◆ **What to produce**: Within the records below, find the line with "[山崎宏翔 HIROTO] (47, 1655)" and the line with "[Toggle mobile search] (260, 128)", then reproduce exactly those two lines and all lines between them, without any picture.
BEGIN
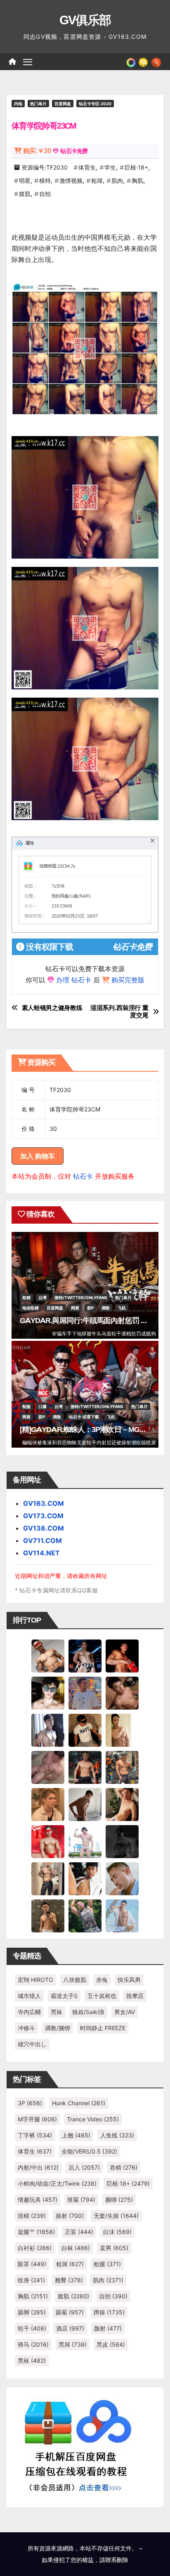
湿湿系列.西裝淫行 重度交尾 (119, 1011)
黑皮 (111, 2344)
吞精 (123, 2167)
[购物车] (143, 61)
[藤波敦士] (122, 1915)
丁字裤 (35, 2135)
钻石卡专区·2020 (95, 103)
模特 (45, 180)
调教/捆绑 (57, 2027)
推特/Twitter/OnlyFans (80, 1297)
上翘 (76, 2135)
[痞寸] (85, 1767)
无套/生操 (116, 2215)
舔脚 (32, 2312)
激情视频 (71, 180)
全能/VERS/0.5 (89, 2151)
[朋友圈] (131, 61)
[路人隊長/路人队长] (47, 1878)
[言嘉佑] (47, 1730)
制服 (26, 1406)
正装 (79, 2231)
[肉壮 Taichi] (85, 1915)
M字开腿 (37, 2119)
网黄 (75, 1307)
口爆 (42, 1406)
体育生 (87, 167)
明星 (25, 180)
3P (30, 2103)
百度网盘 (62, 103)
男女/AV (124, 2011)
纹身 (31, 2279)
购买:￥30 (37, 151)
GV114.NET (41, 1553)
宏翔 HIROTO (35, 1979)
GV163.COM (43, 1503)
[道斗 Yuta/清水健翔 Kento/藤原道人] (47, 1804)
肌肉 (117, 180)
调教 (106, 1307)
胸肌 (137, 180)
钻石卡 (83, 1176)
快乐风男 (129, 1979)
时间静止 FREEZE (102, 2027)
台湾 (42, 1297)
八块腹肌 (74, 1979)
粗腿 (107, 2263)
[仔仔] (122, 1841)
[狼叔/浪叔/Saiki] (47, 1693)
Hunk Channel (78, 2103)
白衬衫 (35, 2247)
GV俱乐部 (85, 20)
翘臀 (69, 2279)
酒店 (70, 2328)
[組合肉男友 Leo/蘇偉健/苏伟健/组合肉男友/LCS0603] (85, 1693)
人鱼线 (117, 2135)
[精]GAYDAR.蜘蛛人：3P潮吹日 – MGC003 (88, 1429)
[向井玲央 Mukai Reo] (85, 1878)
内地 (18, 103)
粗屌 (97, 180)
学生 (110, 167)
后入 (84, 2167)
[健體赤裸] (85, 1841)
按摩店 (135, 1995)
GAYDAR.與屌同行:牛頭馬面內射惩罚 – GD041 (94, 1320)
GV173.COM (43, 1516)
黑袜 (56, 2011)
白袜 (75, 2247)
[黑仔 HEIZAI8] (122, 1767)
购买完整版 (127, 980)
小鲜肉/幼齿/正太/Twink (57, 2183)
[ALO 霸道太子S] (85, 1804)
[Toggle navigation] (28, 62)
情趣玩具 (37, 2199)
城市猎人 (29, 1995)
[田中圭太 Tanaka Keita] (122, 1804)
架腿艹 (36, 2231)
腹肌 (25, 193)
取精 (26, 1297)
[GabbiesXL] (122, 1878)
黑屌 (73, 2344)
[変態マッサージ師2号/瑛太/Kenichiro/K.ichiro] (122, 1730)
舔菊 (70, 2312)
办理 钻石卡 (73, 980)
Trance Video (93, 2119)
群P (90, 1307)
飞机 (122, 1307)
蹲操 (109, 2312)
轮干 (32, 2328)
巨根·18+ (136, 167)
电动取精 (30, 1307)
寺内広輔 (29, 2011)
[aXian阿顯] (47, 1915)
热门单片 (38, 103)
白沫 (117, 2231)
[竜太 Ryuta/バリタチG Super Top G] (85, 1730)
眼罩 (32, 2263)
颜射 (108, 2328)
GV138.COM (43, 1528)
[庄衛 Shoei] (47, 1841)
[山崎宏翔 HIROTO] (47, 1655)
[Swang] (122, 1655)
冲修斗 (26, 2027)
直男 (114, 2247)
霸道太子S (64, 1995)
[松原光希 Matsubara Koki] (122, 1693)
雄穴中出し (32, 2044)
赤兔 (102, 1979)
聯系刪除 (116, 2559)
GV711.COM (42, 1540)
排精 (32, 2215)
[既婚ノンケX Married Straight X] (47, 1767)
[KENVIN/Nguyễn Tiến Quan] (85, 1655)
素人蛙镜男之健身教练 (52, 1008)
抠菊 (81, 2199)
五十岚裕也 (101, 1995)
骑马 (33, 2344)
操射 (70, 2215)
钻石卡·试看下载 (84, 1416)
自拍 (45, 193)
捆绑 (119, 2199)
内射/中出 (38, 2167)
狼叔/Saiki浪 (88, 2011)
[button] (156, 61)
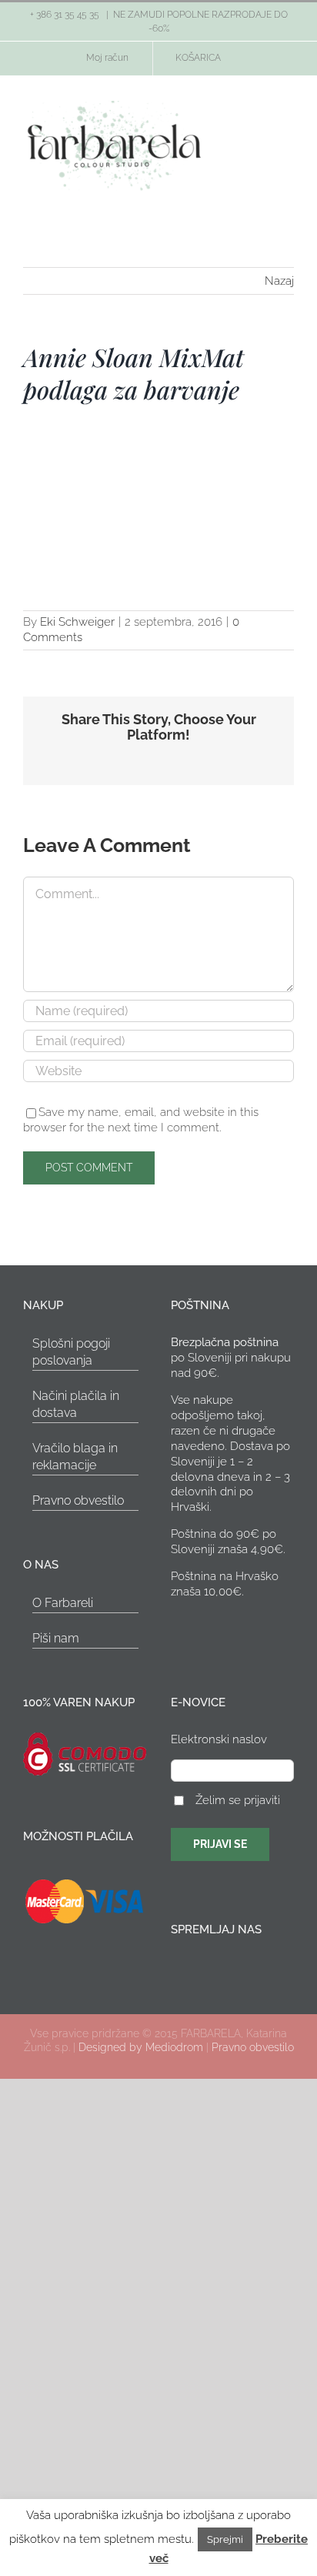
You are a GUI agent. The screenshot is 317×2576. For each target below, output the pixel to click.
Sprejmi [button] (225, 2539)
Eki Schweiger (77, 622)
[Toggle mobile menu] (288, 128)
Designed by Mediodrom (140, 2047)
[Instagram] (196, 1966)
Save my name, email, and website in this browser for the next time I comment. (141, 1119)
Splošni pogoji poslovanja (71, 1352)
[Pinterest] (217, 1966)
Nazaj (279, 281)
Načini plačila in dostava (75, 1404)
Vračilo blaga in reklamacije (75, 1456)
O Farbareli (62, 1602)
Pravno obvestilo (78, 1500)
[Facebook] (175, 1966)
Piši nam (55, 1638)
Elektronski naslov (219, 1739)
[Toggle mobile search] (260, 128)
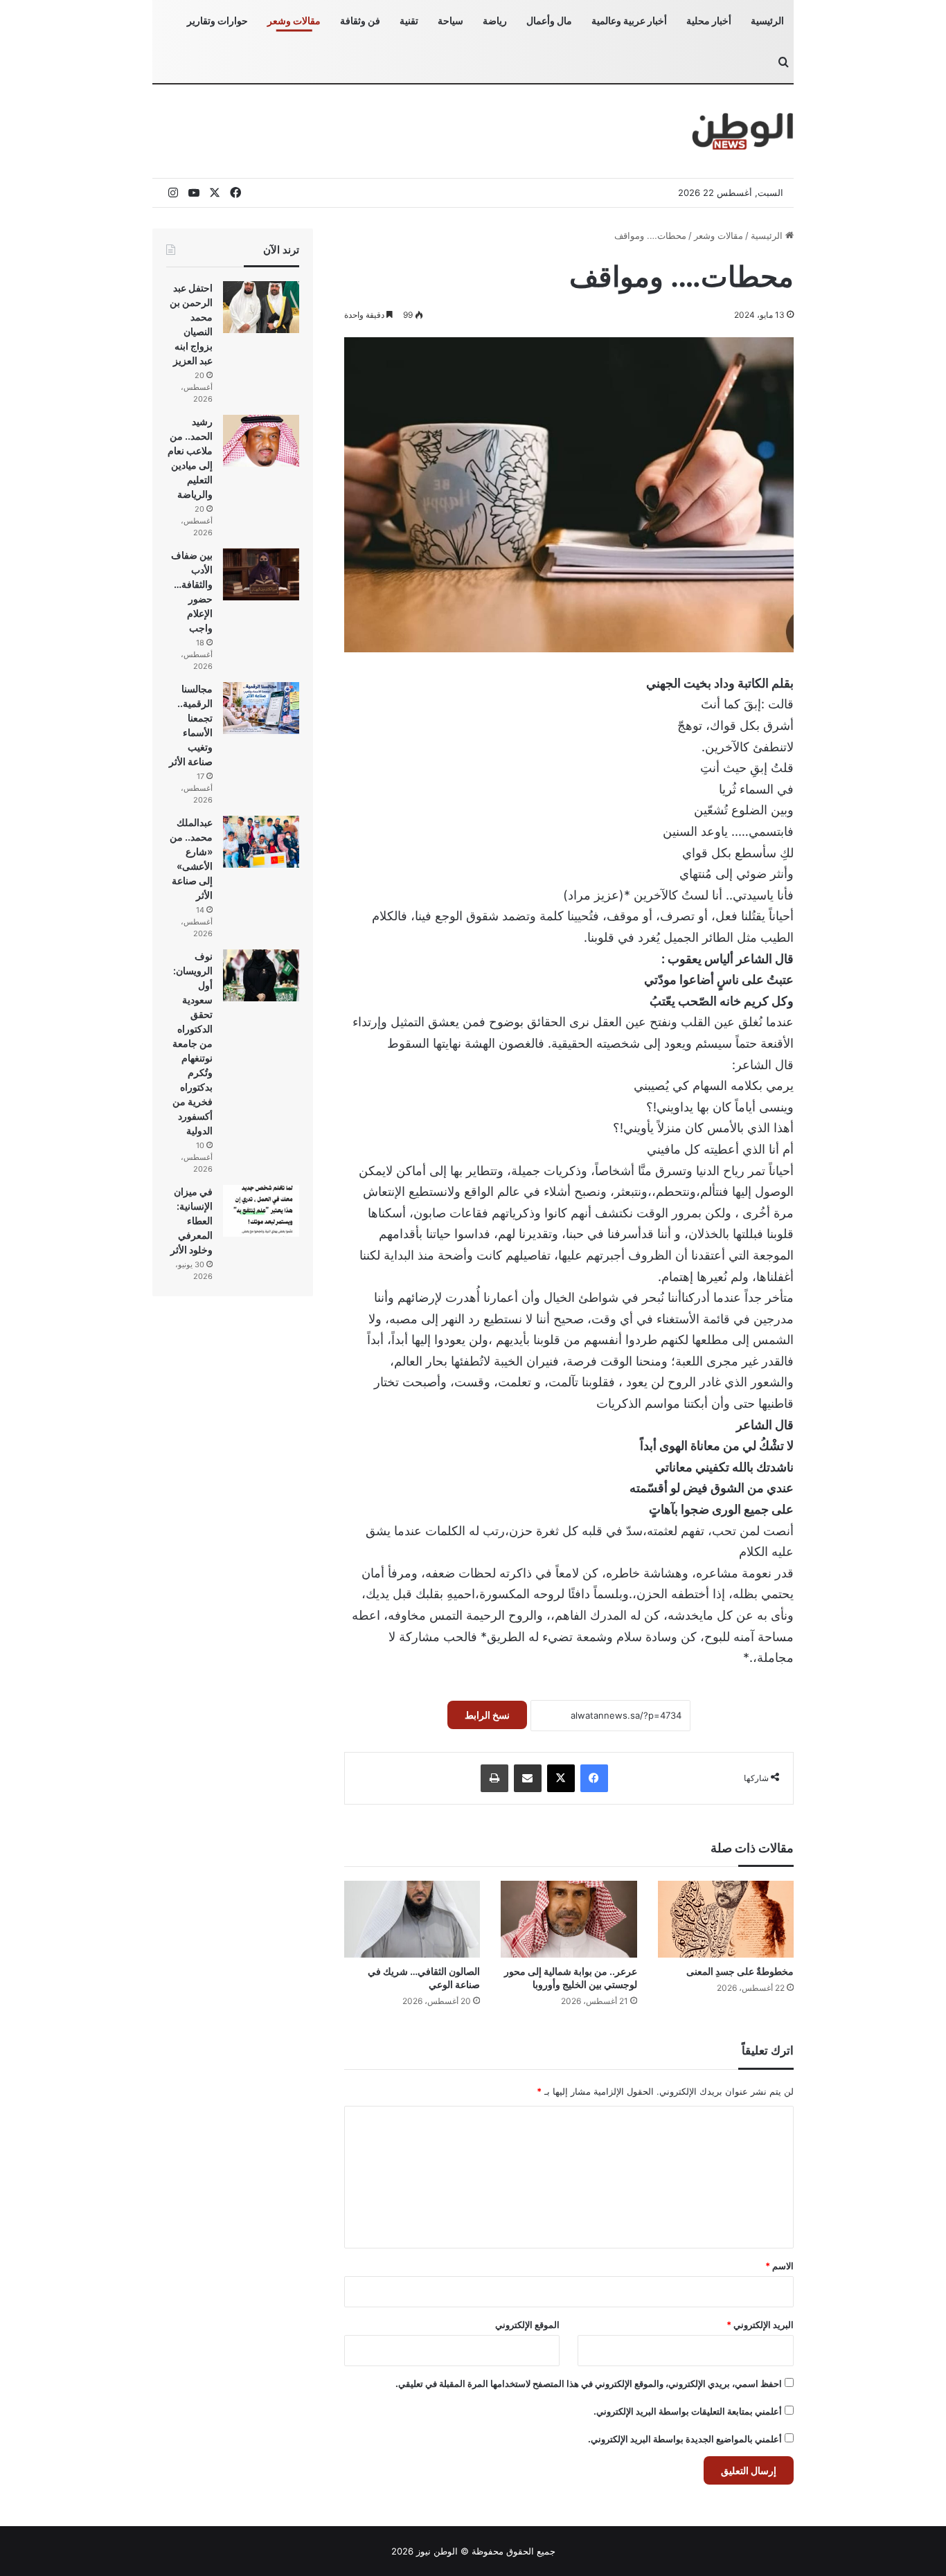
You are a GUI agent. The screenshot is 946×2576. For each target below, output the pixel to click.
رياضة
END
◆ **Exercise answer**:
[山崎宏翔 HIROTO] (47, 1655)
[Swang] (122, 1655)
冲修斗 (26, 2027)
直男 (114, 2247)
霸道太子S (64, 1995)
[松原光希 Matsubara Koki] (122, 1693)
雄穴中出し (32, 2044)
赤兔 (102, 1979)
聯系刪除 (116, 2559)
GV711.COM (42, 1540)
排精 (32, 2215)
[既婚ノンケX Married Straight X] (47, 1767)
[KENVIN/Nguyễn Tiến Quan] (85, 1655)
素人蛙镜男之健身教练 (52, 1008)
抠菊 (81, 2199)
五十岚裕也 (101, 1995)
骑马 (33, 2344)
操射 (70, 2215)
钻石卡·试看下载 (84, 1416)
自拍 (45, 193)
捆绑 (119, 2199)
内射/中出 (38, 2167)
狼叔/Saiki浪 (88, 2011)
[button] (156, 61)
You are a GUI agent. The screenshot is 317×2576. For each target below, output the pixel to click.
Sprejmi [button] (225, 2539)
Eki Schweiger (77, 622)
[Toggle mobile menu] (288, 128)
Designed by Mediodrom (140, 2047)
[Instagram] (196, 1966)
Save my name, email, and website in this browser for the next time I comment. (141, 1119)
Splošni pogoji poslovanja (71, 1352)
[Pinterest] (217, 1966)
Nazaj (279, 281)
Načini plačila in dostava (75, 1404)
Vračilo blaga in reklamacije (75, 1456)
O Farbareli (62, 1602)
Pravno obvestilo (78, 1500)
[Facebook] (175, 1966)
Piši nam (55, 1638)
Elektronski naslov (219, 1739)
[Toggle mobile search] (260, 128)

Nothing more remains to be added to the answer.